■ **Task**
From the listing below, copy only the lines running from the line that contains "You are a GUI" to the line that contains "Viewport: 2208px width, 1305px height.", both included.

■ **Records for this exercise**
'''

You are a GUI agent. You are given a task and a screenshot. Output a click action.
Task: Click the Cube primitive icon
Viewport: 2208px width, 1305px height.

'''
'''

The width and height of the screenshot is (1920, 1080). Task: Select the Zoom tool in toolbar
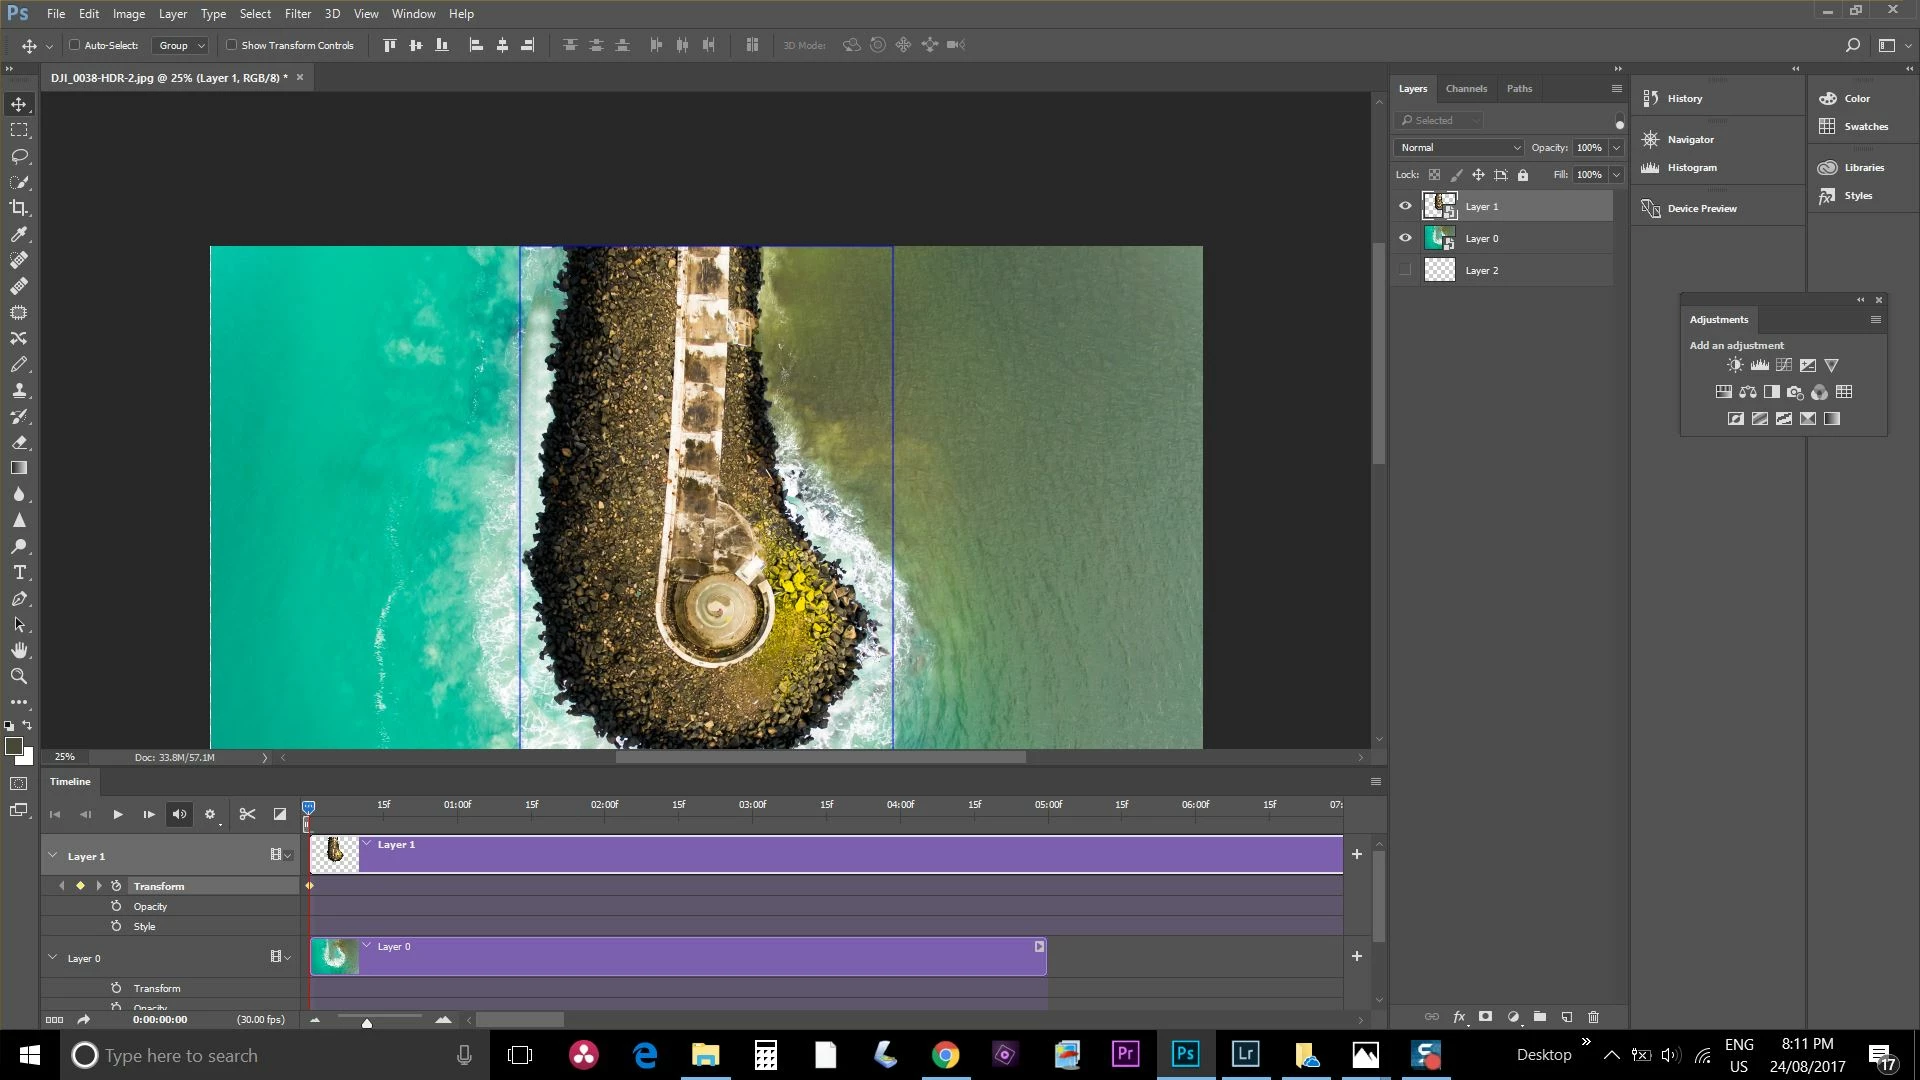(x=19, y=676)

'''

■ **Response for this exercise**
You are a GUI agent. You are given a task and a screenshot. Output a click action.
Task: Click the Cube primitive icon
Viewport: 2208px width, 1305px height.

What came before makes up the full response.